Central Nervous System Effects

• Seizures: Atracurium’s metabolite, laudanosine, may lower seizure threshold, but clinically significant seizures are rare and usually associated with prolonged, high-dose infusions in ICU settings 15.

Pediatric and Special Populations

• Tolerance: Children and infants generally tolerate atracurium well, with a safety profile comparable to adults 8 9.

Interactions of Atracurium

Understanding drug interactions is essential for safe clinical use, especially in complex surgical or critical care settings.

Interacting Agent	Effect on Atracurium	Clinical Relevance	Source(s)
Halothane	Potentiates blockade	Increased effect	2
Neostigmine, Edrophonium	Reverses blockade	Antagonism	2 5 9
Other NM blockers	Additive effects	Monitor closely	17
Cyclosporin (Sandimmun)	Mild potentiation (animal studies)	Possibly relevant	16
Azathioprine	Slight antagonism	Negligible	14
Isoflurane	No significant change	Safe to use	10

Table 4: Drug Interactions with Atracurium

Anesthetic Drug Interactions

• Volatile Anesthetics: Agents like halothane potentiate the neuromuscular blockade of atracurium, prolonging its effect 2. Isoflurane does not significantly alter atracurium’s cardiovascular profile or intensity of block 10.
• Reversal Agents: Cholinesterase inhibitors such as neostigmine and edrophonium effectively reverse atracurium-induced blockade. Atropine is often given beforehand to counteract bradycardia 2 5 9.

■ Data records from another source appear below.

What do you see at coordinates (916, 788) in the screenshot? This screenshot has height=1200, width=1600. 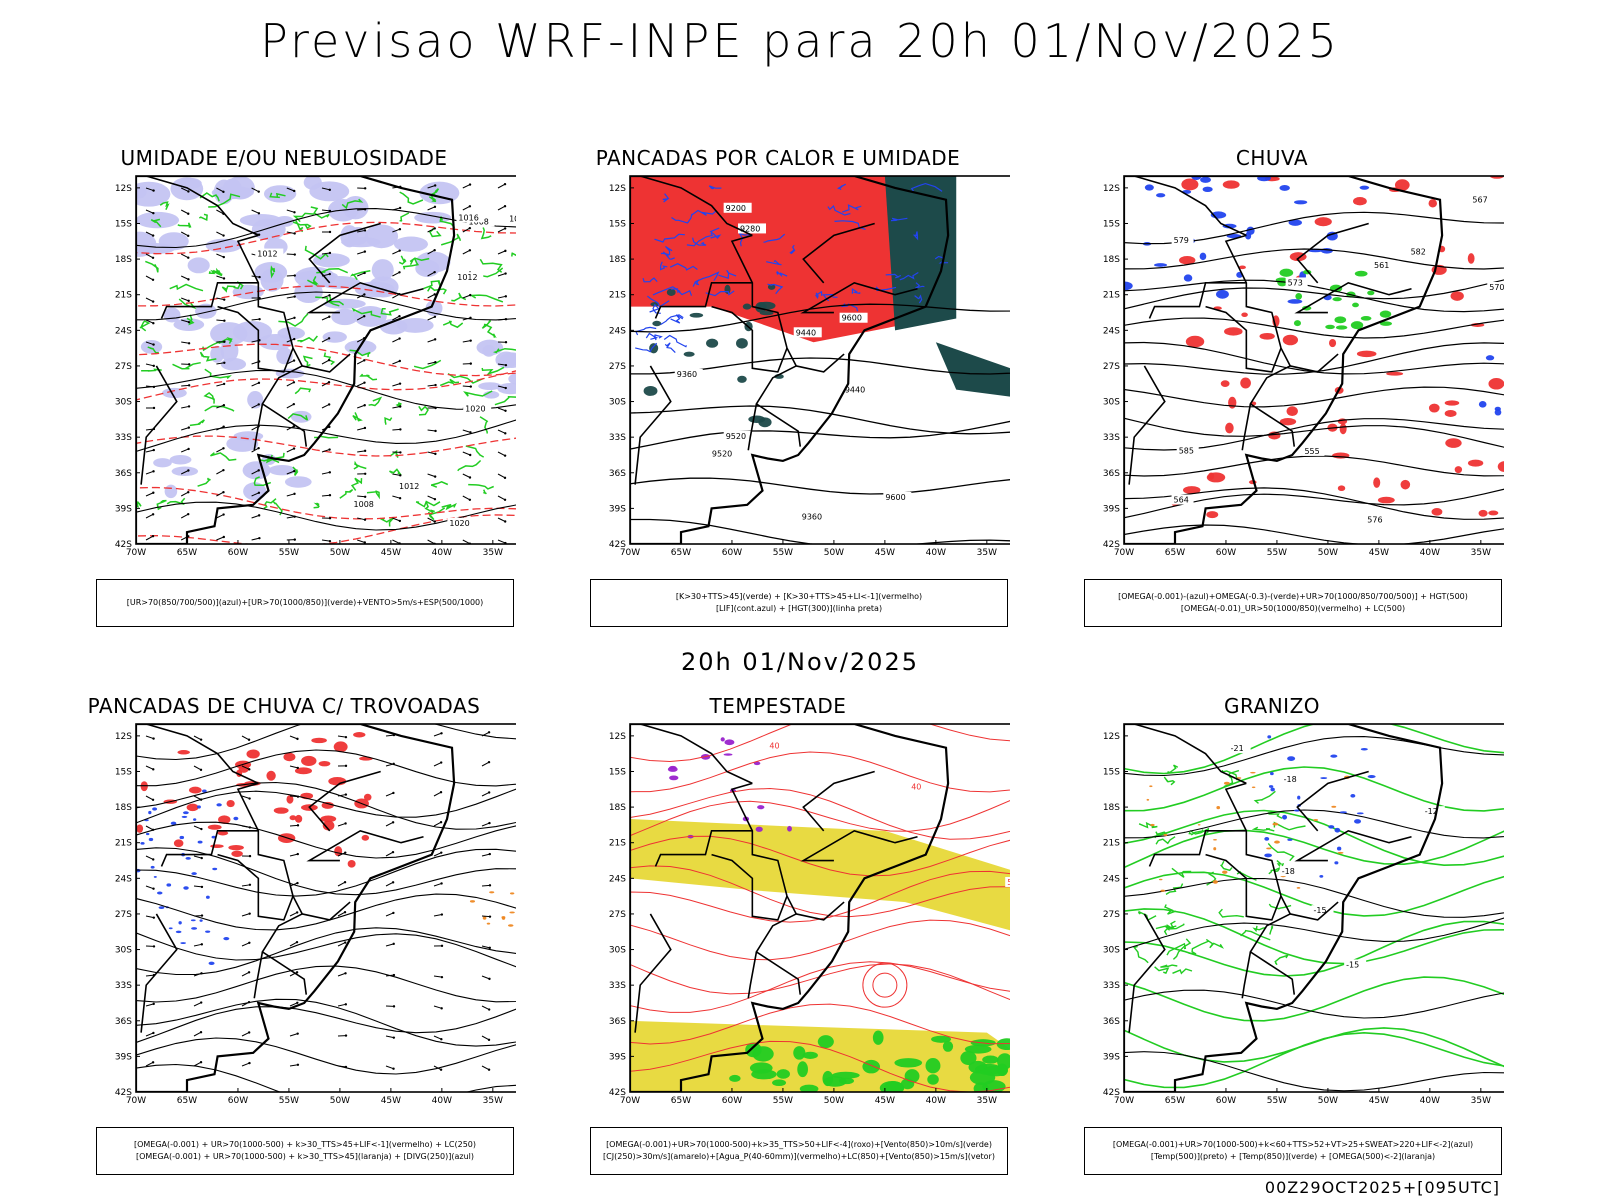 I see `contour-label: 40` at bounding box center [916, 788].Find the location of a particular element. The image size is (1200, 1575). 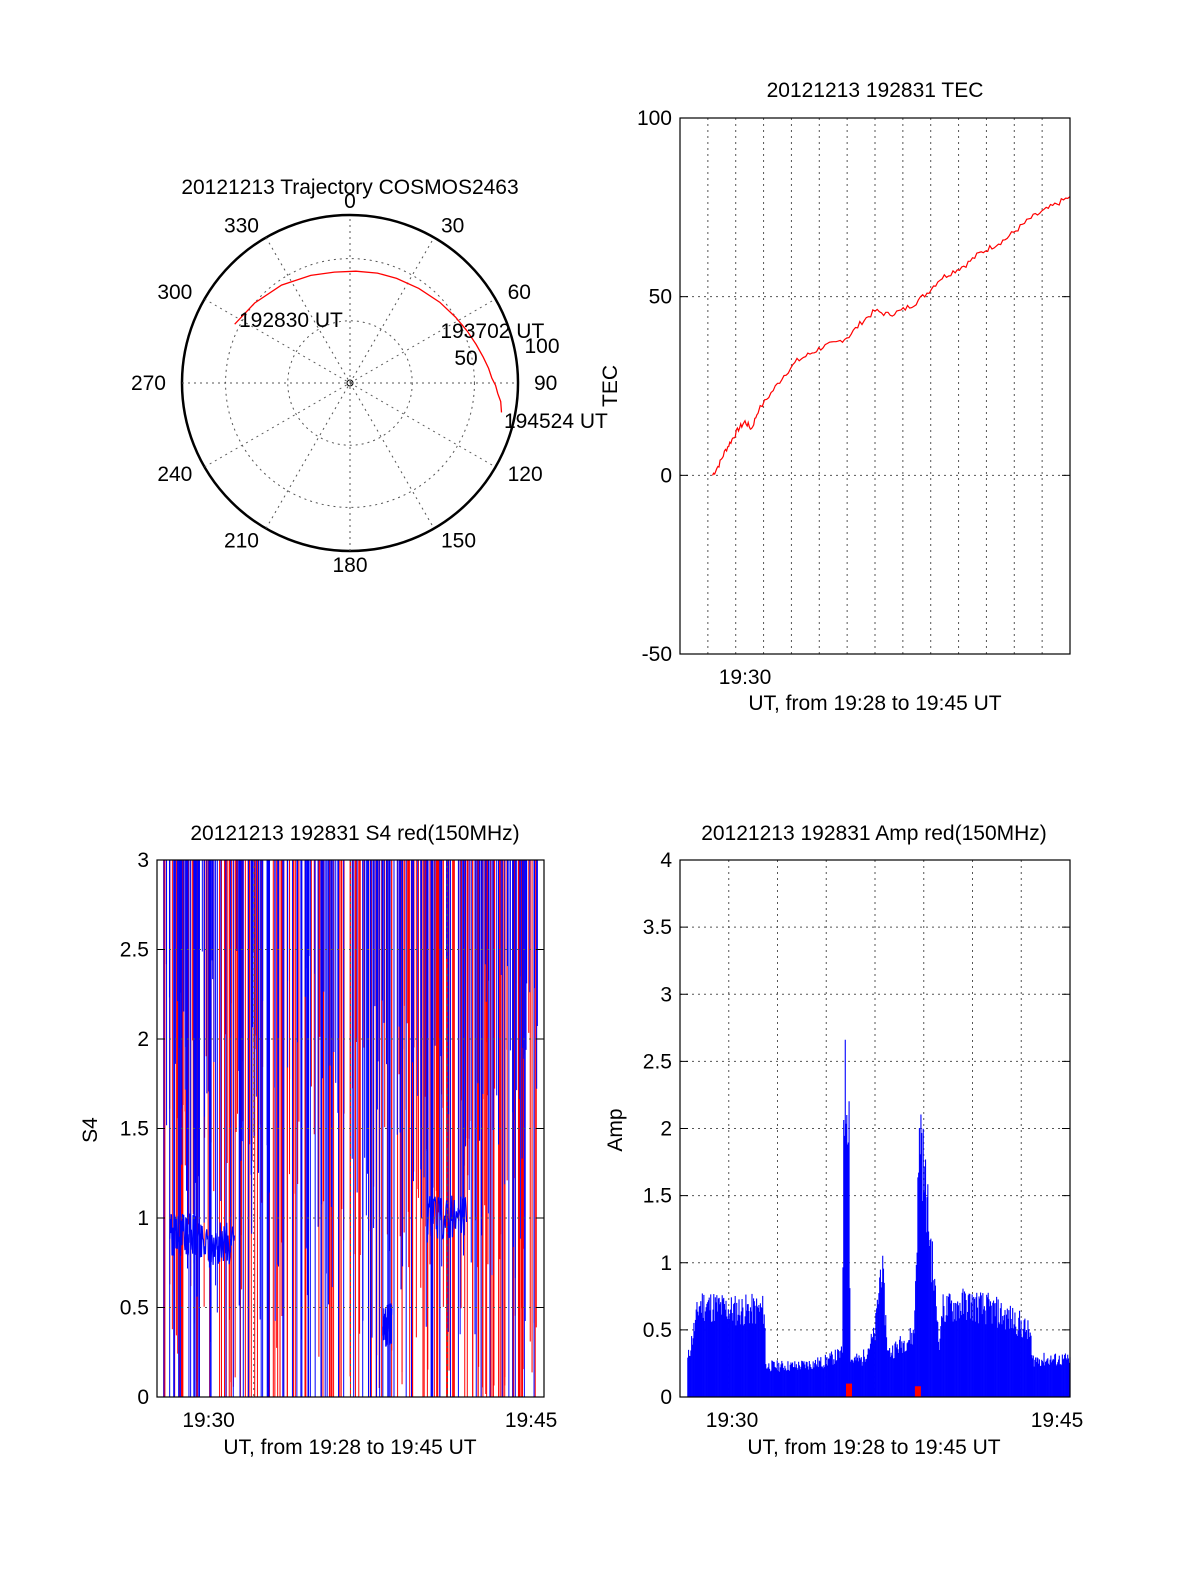

polar-center is located at coordinates (350, 383).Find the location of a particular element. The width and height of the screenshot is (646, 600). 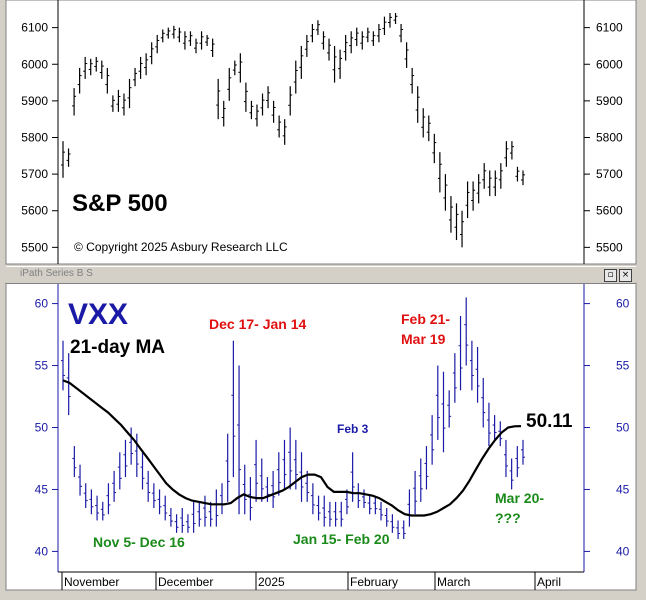

sp500-ytick-label: 5500 is located at coordinates (34, 247).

Other Neuromuscular Blockers

• Combination Therapy: When combined with other neuromuscular blocking agents (e.g., cisatracurium, vecuronium, rocuronium), effects may be additive or synergistic. For example, the interaction between cisatracurium and atracurium is additive, while synergy is observed with vecuronium or rocuronium 17. Dose adjustments and close monitoring are necessary.

Immunosuppressants

• Cyclosporin: In animal studies, cyclosporin (particularly when formulated with Cremophor) mildly potentiated the effect of atracurium, though the clinical significance in humans is uncertain 16.
• Azathioprine: Only a minor, transient antagonism of neuromuscular block was noted, likely of little clinical importance 14.

Special Considerations

• Renal and Hepatic Function: Because atracurium is eliminated independently of these organs, interactions with drugs affecting renal or hepatic metabolism are minimal 3 13 14.
• Metabolite Effects: Laudanosine, atracurium’s metabolite, can interact with neuronal acetylcholine receptors, but clinical effects are usually negligible barring overdose or prolonged infusion 15.

Conclusion

Atracurium besylate stands out as a versatile, reliable neuromuscular blocking agent for surgical anesthesia and critical care, with unique advantages in patients with compromised organ function. Its predictable action, minimal accumulation, and favorable interaction profile underpin its widespread use. However, clinicians must be vigilant regarding histamine-mediated side effects, potential drug interactions, and rare but serious reactions.

Key Takeaways:

• Atracurium is valuable for muscle relaxation in surgery, ICU, and ECT settings, especially where hepatic or renal impairment is present 2 3 4 6 8 11 13.
• Standard dosing ranges from 0.3–0.6 mg/kg IV bolus for adults, with lower requirements in children and special populations; continuous infusion is suitable for prolonged procedures 2 4 5 6 8.
• Side effects are generally mild, with histamine release (flushing, hypotension, tachycardia) being the most notable; slow administration reduces this risk 1 6 9.
• Atracurium interacts predictably with other anesthetic agents and neuromuscular blockers; cholinesterase inhibitors effectively reverse its effects 2 5 9 17.
• Ongoing monitoring and patient-specific assessment ensure safe and effective use of atracurium across a broad range of clinical scenarios.

By understanding atracurium’s pharmacology, dosing, safety, and interactions, clinicians can maximize its benefits while minimizing risks—leading to better outcomes for patients requiring surgical anesthesia or mechanical ventilation.